Je m’appelle Johnny. Je suis un bâtard. Dans ma paroisse, on est tous plus ou moins des bâtards. Ça remonte loin. Les maîtres des plantations avaient tous les droits. Celui de disposer des femmes à leur guise n’était pas le moindre. J’ai pas connu mon père, mais ma mère m’a élevé et je crois que je lui dois beaucoup. Sans elle j’en serais encore à pêcher des poisons chats en tétant de la gnôle de contrebande. Je serais mort, probablement.
La brave femme est allée rejoindre son “créateur” comme elle avait coutume de dire. J’ai jamais compris qu’elle puisse autant vénérer un type qui n’existe sans doute pas et qui nous a toujours laissés croupir dans la boue de notre marigot.
Ça fait dix ans qu’elle nous a quittés. Juste après que mon premier disque ait été classé cinquième dans les charts. Pour elle c’était sans doute une belle revanche. Une revanche sur ce passé pas si lointain qui avait amené des gens comme nous dans les champs de coton, les fers aux pieds. Elle m’en parlait quelque fois, elle évoquait les journées sans fin, les brimades, les coups, cette vie de misère avec la peur au ventre qu’avaient connue ceux qui l’avaient précédée. C’est un peu pour eux que je chante aujourd’hui, mais surtout pour elle qui disait « someday you will be a man and you will be the leader of a big old band.»
J’ai fait mieux, m’man. Je suis un big band à moi tout seul. Je leur balance la patate dans les oreilles et je les fais danser comme ils n’auraient jamais imaginé que c’était possible.
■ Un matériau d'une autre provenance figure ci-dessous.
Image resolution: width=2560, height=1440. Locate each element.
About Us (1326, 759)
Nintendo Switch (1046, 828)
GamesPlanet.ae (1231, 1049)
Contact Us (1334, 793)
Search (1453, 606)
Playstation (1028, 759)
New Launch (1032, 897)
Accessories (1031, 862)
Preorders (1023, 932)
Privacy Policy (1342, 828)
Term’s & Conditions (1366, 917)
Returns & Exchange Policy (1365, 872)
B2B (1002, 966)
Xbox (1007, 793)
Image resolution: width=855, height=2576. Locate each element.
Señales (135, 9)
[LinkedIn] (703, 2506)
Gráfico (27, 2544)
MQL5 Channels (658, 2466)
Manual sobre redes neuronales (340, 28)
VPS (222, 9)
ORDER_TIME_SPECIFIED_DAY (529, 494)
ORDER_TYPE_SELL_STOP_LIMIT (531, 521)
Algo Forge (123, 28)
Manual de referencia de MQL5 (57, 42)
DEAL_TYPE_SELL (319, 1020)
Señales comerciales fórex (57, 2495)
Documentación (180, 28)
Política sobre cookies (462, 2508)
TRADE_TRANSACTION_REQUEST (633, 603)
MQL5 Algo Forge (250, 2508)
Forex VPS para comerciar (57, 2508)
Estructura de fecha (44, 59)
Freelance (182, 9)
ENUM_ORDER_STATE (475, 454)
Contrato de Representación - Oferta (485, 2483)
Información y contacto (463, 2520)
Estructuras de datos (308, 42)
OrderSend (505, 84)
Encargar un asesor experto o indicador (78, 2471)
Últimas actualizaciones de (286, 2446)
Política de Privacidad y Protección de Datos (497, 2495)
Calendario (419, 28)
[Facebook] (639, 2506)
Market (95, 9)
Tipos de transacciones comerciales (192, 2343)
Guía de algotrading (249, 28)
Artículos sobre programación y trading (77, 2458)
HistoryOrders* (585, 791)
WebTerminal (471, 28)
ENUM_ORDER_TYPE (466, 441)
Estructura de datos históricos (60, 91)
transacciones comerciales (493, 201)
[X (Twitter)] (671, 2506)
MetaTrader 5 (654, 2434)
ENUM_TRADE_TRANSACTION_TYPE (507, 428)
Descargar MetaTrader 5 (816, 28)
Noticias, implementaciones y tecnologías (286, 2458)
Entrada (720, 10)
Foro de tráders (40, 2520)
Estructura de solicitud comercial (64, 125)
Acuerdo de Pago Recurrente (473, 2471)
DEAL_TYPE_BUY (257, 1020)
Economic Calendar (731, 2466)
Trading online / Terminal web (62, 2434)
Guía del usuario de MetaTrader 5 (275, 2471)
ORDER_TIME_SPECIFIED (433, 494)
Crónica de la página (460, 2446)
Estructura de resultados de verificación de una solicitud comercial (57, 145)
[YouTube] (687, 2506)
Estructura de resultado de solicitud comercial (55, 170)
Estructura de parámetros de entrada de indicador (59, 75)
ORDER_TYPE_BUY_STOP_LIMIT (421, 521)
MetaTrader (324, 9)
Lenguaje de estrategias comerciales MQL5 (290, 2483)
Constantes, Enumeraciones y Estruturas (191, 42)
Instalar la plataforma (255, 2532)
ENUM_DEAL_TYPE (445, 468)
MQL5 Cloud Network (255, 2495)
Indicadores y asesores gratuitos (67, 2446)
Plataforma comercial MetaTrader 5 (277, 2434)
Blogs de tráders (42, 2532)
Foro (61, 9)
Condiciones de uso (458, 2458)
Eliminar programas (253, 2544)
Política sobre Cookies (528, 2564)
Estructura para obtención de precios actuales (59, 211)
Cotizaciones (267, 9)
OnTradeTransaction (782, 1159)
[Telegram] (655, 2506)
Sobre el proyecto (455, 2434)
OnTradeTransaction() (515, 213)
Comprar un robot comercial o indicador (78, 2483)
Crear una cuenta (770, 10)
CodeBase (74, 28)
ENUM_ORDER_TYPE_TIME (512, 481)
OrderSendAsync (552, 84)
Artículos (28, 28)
Et tu les verrais maintenant qui se trémoussent en hurlant sous la scène, toutes ces filles qui se pâment dès qu’elles entendent le premier riff, qui se jettent sur l’estrade, les bras tendus pour essayer de me toucher. J’imagine la tronche de leurs vieux quans ils l’apprennent. Je me marre. Parfois j’aimerais changer ma guitare pour un fouet. Je leur rappellerais à grands claquements de cuir sur les fesses ce que leurs grands pères ont fait subir à mes ancètres. Je ne suis pas si méchant; j’aime seulement le faire croire. La chanson qui m’a fait connaître me demande d’être bon, Sois bon sois bon. Bon musicien, bien sûr, pas bon samaritain.
Ça n’a pas été facile. On vivait dans le bayou, dans ces marais infestés de crocodiles et de moustiques, sur ces terres insalubres qu’on avait bien voulu nous laisser vu qu’il n’y avait rien à en tirer. Rien de rentable en tout cas. Ma mère allait se vendre comme bonne à tout faire là où on voulait bien d’elle, dans ces grandes maisons blanches dont je n’avais pas le droit de m’approcher. Si tu t’es déjà fait courser par une bande de molosses, tu me comprendras.
Je suis allé un peu à l’école, mais pas trop; c’était loin. Quand j’ai eu 14 ans, le vieux Freddy est mort. Je l’entendais souvent le soir quand il sortait s’asseoir devant sa cabane pour marmonner ses blues où il était toujours question de femmes infidèles, de malchance et de coups de couteau. J’ai récupéré sa guitare. Sa soeur est venue me l’apporter en disant qu’il avait vu comment je le regardais jouer et qu’il était persuadé que j’en ferais bon usage. J’ai pas voulu les décevoir, ni l’un ni l’autre.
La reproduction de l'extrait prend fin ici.